§ **Brief**:
The expected answer is a single number, namely how many lines in the data below hold the word "computer".

Stored dataset items:
━━━━━━━━

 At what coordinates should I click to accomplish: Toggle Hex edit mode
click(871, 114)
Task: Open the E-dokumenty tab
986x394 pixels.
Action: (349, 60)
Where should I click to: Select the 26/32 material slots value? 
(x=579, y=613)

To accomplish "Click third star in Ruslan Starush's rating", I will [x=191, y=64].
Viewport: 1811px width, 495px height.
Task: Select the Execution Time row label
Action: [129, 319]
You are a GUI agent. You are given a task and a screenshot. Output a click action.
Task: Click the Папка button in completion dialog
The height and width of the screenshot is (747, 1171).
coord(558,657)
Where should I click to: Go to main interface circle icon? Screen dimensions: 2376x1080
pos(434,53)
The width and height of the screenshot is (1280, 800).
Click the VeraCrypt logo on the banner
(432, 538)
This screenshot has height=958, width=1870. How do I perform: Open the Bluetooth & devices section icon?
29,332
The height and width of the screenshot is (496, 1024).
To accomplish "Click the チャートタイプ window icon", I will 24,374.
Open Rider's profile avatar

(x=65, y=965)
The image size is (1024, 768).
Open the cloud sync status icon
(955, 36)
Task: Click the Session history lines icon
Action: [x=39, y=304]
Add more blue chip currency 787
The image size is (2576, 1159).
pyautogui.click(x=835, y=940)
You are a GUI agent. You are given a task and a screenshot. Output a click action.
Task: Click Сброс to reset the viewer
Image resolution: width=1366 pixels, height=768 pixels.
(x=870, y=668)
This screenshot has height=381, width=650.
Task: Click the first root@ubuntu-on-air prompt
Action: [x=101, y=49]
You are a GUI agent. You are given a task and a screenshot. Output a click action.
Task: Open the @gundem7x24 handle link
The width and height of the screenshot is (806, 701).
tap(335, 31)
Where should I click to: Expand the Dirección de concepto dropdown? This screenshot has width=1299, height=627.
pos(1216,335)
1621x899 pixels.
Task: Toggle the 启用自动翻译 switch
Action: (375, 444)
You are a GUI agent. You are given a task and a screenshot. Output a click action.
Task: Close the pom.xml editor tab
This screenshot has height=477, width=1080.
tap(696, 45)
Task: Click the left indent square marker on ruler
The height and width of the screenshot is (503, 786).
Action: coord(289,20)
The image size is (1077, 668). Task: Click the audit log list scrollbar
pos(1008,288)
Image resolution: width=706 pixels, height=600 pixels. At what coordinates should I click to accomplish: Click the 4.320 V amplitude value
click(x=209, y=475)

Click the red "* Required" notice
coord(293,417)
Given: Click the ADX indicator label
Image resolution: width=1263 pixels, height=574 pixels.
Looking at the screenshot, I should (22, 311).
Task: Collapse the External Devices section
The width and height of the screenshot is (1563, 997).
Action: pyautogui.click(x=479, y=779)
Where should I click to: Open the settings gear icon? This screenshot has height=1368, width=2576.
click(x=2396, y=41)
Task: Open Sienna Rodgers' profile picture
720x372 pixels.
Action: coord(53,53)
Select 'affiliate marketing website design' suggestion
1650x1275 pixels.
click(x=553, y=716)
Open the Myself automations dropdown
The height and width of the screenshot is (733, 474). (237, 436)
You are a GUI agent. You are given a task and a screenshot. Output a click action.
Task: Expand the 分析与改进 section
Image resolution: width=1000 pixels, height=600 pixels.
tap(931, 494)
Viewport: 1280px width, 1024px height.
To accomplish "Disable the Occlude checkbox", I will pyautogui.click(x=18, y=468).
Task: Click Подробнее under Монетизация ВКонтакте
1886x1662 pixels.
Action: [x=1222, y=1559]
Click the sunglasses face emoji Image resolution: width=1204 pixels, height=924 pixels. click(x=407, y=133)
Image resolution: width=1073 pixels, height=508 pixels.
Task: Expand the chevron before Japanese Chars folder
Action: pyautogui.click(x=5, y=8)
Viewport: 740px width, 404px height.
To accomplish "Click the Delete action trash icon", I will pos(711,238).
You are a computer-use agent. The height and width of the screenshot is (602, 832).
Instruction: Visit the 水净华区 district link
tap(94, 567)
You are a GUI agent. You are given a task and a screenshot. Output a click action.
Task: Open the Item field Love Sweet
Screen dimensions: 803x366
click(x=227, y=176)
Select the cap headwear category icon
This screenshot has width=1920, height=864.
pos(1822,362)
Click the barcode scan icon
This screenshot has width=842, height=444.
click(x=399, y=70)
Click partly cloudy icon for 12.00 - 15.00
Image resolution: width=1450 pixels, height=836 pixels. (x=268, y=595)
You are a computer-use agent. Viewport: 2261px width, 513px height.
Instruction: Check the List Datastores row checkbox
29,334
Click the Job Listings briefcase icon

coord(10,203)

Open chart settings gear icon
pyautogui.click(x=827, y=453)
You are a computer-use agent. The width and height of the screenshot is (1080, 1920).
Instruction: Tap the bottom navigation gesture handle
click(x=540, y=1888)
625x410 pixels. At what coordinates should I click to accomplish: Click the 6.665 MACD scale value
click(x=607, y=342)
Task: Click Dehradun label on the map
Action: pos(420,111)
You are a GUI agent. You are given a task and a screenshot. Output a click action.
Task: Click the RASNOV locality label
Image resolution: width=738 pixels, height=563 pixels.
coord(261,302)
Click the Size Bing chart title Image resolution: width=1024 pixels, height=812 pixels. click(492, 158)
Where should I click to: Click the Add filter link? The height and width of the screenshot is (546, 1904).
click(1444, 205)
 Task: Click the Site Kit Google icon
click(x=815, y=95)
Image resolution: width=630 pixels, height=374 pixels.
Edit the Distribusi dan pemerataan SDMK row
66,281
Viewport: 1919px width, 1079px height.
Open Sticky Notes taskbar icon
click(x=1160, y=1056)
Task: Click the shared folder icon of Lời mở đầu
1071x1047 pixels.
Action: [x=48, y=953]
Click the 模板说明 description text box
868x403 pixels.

━━━━━━━━

§ **Response to this exercise**:
3